Squeeze on health funds, say activists


Health activists today decried the budget initiatives and outlay for the healthcare sector as "disappointing and directionless", calling the proposal for a government-supported dialysis programme an arbitrary and piecemeal approach to health-care services.

The Jan Swasthya Abhiyan (JSA), a consortium of doctors and health activists, said the increase in the 2016-17 allocation for health from about Rs 32,000 crore to Rs 37,000 crore, if adjusted for inflation, represents a mere 8 per cent increase.

The budget has proposed initiatives to provide a health cover of Rs 1 lakh per family, use government funds to expand dialysis services to all district hospitals and excise duty incentives to lower the cost of dialysis, and add 3,000 shops selling inexpensive medicines.

Health minister J.P. Nadda had said yesterday that the health ministry was "completely geared up" to implement the schemes announced. He said the health protection scheme and the 3,000 "jan aushadi" stores that would provide inexpensive generic medicines would help lower households' out-of-pocket expenditure on health care.

But the JSA has pointed out that the outlay for the flagship health programme --- the National Health Mission, that covers a range of services including maternal and child health, immunisation, disease surveillance and control, among others --- has increased from Rs 19,135 crore last year to Rs 19,437 crore for 2016-17.

"When we take into account the impacts of inflation and increase in population, the change in allocation actually represents a six to seven per cent decrease in per capita allocation for the health mission," said Amit Sengupta, a physician and coordinator of the JSA.

The JSA said this effective decline in per capita funds appears to reflect a government move to choke financial resources available for public health services under the National Health Mission.

"The budget proposals are in line with the philosophy that the government's role should mainly be that of a regulator and manager of healthcare services," Sengupta told PG Times. "Instead of substantially increasing public funds for health, the government is encouraging the role of the private sector role."

The consortium of health activists has criticised the proposal to introduce a national dialysis service programme under a public-private partnership mode, calling it an example of "arbitrary and piecemeal approach to health-care services."

The JSA said there was a real need to make available dialysis free of cost in public facilities, but the scheme as proposed in the budget seemed directed at outsourcing dialysis services to the private sector.

"It is unclear how this scheme will provide real benefits without a concomitant increase in public services to diagnose and treat kidney disorders. Nor is it clear how resources for the scheme will be harnessed, given that the budget for the national health mission has been effectively slashed," the JSA said.

The JSA has also raised concerns about the proposal to provide Rs 1 lakh cover for each family, saying several research studies have indicated that existing national and state health insurance schemes have so far failed to rein in catastrophic health expenditures by the poor.

"Some of these schemes have been indicted in several states for defrauding the public-funded system by performing unnecessary surgeries, such as unnecessary operations for the removal of the uterus," it said in its statement.

But the JSA has pointed out that the allocation of only Rs 35 crore appears insufficient to support and maintain the proposed expansion of the jan aushadi scheme which currently operates only 137 shops scattered across 20 states.

_MATERIAL PROVIDED_:
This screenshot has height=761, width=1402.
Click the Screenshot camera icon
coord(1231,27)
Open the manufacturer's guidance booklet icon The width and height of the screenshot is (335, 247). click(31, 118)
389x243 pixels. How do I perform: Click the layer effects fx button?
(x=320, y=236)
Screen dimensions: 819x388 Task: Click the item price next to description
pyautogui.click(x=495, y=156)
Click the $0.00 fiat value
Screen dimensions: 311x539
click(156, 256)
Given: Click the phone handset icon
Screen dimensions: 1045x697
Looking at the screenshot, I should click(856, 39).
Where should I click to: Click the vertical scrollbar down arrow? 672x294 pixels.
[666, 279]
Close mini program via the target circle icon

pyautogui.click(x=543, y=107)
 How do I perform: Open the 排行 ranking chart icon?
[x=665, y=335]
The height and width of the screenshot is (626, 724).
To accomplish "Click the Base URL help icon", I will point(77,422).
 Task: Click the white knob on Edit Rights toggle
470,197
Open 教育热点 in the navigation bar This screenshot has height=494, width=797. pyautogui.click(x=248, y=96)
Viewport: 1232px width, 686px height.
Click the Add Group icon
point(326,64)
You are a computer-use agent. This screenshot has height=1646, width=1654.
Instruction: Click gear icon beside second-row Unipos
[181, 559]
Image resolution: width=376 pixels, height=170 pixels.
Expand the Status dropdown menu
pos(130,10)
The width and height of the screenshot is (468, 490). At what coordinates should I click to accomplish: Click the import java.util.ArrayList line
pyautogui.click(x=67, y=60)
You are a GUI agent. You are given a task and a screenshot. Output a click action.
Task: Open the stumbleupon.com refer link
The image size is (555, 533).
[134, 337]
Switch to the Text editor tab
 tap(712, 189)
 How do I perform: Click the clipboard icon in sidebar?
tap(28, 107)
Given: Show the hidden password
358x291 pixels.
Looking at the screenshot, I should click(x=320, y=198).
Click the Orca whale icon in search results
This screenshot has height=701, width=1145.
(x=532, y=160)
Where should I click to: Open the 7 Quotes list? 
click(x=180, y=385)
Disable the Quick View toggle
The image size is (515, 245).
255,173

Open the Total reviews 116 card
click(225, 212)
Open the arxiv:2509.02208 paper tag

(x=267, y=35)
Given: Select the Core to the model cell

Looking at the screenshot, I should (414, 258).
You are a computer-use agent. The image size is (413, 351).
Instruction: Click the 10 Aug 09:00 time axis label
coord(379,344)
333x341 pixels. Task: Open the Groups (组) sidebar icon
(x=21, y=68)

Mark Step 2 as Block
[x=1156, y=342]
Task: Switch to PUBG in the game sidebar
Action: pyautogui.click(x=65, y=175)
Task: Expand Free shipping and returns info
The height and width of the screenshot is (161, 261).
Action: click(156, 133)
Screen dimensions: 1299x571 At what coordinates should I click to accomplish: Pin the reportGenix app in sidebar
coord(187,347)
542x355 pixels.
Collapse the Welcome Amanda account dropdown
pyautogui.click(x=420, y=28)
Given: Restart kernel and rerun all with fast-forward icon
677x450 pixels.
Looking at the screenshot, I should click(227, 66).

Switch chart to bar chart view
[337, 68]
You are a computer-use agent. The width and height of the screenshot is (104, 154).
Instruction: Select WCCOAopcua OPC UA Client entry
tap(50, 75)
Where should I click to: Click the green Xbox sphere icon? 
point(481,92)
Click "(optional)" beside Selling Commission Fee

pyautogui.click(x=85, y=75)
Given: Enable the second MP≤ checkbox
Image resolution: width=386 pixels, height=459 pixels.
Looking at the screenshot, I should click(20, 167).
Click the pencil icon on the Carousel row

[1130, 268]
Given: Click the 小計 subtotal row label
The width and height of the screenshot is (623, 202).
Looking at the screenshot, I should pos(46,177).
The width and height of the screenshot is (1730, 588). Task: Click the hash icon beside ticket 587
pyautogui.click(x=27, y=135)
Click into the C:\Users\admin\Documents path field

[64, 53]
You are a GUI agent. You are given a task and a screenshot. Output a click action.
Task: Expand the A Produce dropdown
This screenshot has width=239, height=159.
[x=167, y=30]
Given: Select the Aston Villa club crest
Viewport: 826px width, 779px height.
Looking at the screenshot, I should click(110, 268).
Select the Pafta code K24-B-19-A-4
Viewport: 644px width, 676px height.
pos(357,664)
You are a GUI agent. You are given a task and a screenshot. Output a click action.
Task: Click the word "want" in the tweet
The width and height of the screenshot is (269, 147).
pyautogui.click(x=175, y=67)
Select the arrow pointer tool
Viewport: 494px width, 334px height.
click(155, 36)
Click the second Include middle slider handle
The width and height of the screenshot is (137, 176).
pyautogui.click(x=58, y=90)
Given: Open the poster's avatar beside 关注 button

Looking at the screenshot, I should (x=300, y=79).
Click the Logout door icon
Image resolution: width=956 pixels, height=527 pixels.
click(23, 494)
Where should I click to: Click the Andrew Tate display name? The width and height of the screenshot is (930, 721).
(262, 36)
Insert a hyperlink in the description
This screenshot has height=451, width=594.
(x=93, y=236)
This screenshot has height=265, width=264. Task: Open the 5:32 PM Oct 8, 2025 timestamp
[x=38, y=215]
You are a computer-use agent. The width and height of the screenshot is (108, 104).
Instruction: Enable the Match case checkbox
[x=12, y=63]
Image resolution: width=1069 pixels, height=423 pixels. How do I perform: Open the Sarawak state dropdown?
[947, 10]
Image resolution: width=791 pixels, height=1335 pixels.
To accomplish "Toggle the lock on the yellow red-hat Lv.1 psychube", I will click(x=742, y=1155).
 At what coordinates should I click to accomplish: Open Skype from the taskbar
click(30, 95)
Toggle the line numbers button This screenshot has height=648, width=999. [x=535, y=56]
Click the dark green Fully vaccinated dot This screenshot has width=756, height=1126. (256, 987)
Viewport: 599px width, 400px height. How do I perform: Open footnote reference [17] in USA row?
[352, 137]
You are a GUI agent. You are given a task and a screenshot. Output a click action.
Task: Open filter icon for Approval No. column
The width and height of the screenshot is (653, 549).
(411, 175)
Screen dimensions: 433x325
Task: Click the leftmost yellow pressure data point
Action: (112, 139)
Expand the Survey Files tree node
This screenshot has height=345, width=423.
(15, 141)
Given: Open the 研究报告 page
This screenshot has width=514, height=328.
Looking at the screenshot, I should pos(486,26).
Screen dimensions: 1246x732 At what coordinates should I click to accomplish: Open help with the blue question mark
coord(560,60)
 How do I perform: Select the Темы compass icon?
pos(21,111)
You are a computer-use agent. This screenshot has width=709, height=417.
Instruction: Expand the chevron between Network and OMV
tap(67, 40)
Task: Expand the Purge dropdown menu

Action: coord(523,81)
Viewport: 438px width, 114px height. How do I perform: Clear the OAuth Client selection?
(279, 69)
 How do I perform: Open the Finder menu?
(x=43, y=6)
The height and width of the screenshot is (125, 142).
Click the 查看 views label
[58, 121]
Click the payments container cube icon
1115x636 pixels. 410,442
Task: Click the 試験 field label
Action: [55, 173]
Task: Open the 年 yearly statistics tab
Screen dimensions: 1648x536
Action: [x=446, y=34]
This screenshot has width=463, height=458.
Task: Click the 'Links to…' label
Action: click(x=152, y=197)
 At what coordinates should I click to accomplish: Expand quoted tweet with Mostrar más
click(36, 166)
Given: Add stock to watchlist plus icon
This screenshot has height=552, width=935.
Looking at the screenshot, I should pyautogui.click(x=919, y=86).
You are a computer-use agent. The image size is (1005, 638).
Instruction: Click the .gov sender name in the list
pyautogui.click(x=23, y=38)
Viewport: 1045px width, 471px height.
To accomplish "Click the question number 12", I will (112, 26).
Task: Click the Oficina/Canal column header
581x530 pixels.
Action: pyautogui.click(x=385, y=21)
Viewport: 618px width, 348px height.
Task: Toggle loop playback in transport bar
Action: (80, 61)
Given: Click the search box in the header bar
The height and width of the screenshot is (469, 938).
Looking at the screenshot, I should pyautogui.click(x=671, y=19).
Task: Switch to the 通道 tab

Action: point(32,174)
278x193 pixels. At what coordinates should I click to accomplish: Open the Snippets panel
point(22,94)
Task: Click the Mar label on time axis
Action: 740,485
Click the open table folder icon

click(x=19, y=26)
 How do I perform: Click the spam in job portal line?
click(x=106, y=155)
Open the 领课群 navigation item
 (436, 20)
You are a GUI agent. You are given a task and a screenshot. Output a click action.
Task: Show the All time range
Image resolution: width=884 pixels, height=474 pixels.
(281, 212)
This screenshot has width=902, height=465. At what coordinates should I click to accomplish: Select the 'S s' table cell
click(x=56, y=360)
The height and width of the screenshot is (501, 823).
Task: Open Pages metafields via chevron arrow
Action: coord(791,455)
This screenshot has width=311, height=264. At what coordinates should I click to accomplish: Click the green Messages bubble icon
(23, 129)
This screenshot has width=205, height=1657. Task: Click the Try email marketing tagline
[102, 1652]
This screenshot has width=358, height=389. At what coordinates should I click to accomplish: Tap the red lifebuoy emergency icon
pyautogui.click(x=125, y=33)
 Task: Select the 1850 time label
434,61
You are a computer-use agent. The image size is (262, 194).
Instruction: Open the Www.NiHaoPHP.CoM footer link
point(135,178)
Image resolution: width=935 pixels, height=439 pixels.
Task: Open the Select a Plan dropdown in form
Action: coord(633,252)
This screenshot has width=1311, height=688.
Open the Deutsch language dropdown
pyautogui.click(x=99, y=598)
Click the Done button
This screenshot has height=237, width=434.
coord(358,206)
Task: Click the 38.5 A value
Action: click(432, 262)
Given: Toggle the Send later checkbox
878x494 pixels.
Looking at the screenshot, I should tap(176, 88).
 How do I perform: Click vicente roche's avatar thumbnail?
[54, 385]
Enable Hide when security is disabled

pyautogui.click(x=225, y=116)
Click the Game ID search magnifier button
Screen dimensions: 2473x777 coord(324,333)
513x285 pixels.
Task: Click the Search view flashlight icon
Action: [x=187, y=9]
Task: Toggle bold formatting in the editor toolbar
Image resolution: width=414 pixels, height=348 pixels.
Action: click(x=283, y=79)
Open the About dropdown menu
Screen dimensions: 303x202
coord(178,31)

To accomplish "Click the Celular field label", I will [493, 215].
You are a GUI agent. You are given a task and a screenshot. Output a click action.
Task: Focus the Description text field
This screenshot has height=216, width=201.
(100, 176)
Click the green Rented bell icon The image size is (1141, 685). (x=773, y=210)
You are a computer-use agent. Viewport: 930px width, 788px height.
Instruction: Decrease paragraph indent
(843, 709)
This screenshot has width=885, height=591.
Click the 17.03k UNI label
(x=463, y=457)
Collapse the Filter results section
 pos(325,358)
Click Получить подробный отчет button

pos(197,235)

_REQUIRED ACTIONS_:
1 - According to the health budget article, how many shops does the jan aushadi scheme currently run?
2 - Repeat the part of the health budget article starting with "Health minister J.P." and going on through "crore for 2016-17.".
You can leave the lines aside; nothing here depends on them.

_COMPLETED EXERCISE_:
1 - 137 shops, scattered across 20 states.

2 -
Health minister J.P. Nadda had said yesterday that the health ministry was "completely geared up" to implement the schemes announced. He said the health protection scheme and the 3,000 "jan aushadi" stores that would provide inexpensive generic medicines would help lower households' out-of-pocket expenditure on health care.

But the JSA has pointed out that the outlay for the flagship health programme --- the National Health Mission, that covers a range of services including maternal and child health, immunisation, disease surveillance and control, among others --- has increased from Rs 19,135 crore last year to Rs 19,437 crore for 2016-17.